We are seeking funding for further grantmaking, in specific areas and more generally –possibly via an endowment for this element of PRRAC’s work. Looking cumulatively at PRRAC’s small grants program, the most common substantive area of work is housing (and homelessness); other areas include health, education, employment, criminal justice, immigration, transportation, voting, domestic violence and the environment. Researchers funded included staff of advocacy organizations, academics (working independently on projects that will be of assistance to advocacy groups or in tandem with such groups) and members of grassroots organizations. Where organizations do not have access to appropriate research help, PRRAC draws on its network of researchers to locate such assistance.

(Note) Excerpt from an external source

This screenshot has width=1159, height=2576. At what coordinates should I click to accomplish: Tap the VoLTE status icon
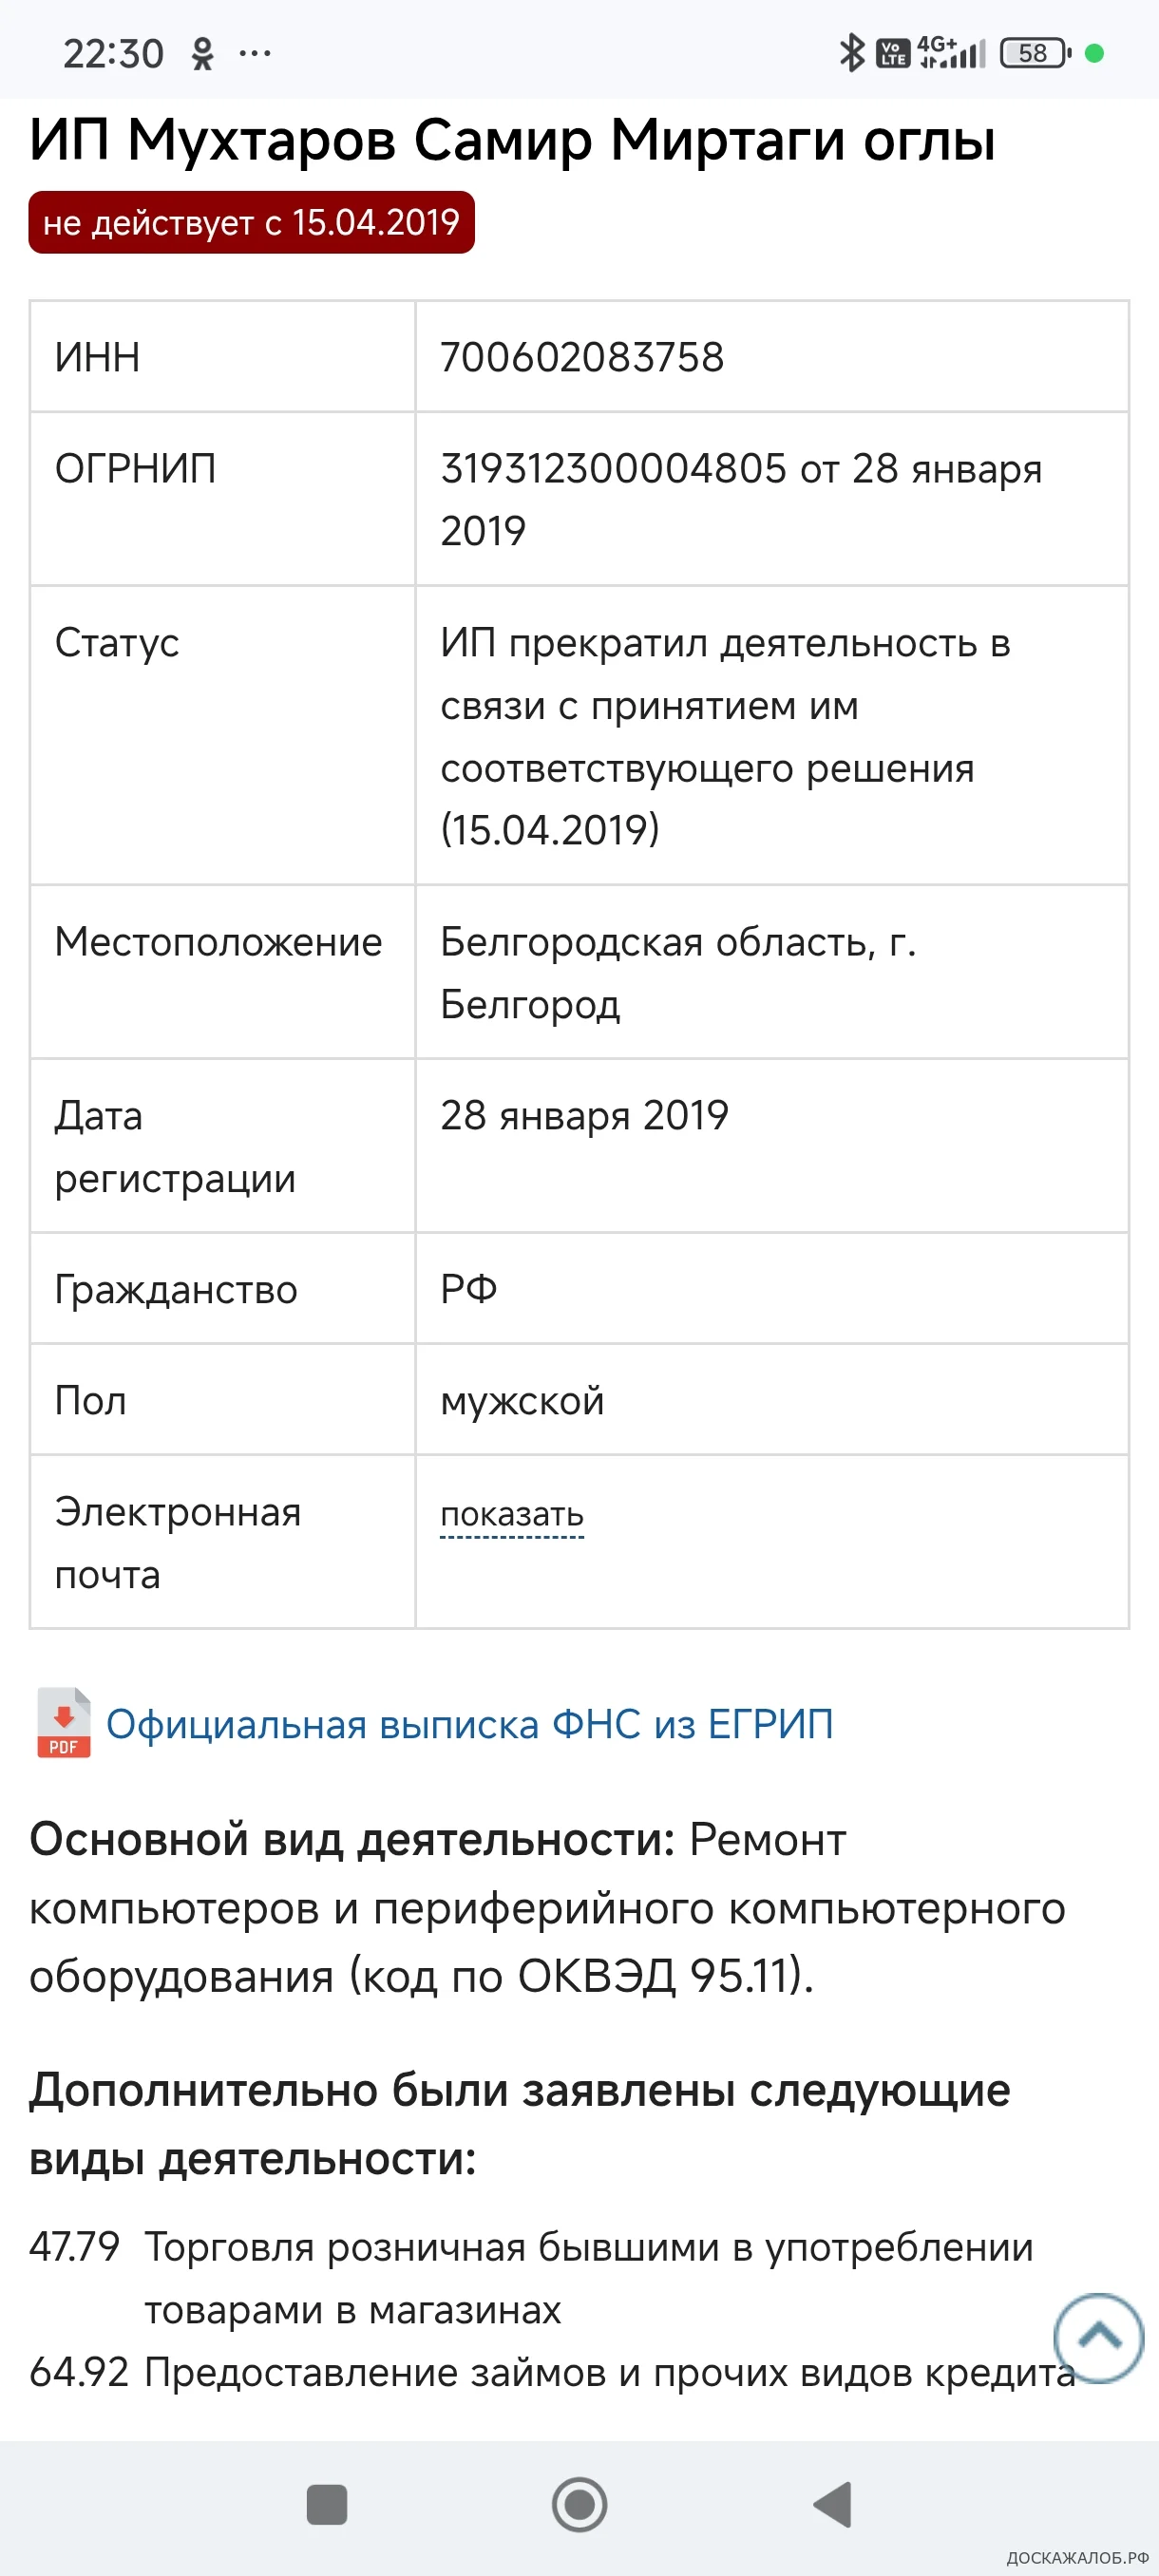892,53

In deciding which applications to fund, criteria — beyond the basic threshold requirements that the request be for research support around the intersection of race and poverty, and that the research directly support a planned, concrete advocacy agenda — include the importance of the advocacy effort, the utility and quality of the proposed research, the potential for success of both the research effort and advocacy work, the project’s potential for publicity and dissemination, and its potential for replication elsewhere. PRRAC strongly encourages involvement of minority researchers. As projects are completed, opportunities for replicating the research and/or advocacy will be explored and, as appropriate and needed, advanced.
While the advocacy work advanced by PRRAC-supported research usually takes a while to implement, there are many successes to date. Some examples:
· The Clinica Legal Latina/Ayuda’s research on domestic violence among DC-area immigrants helped in passage of federal legislation protecting the immigration status of women victimized by such abuse.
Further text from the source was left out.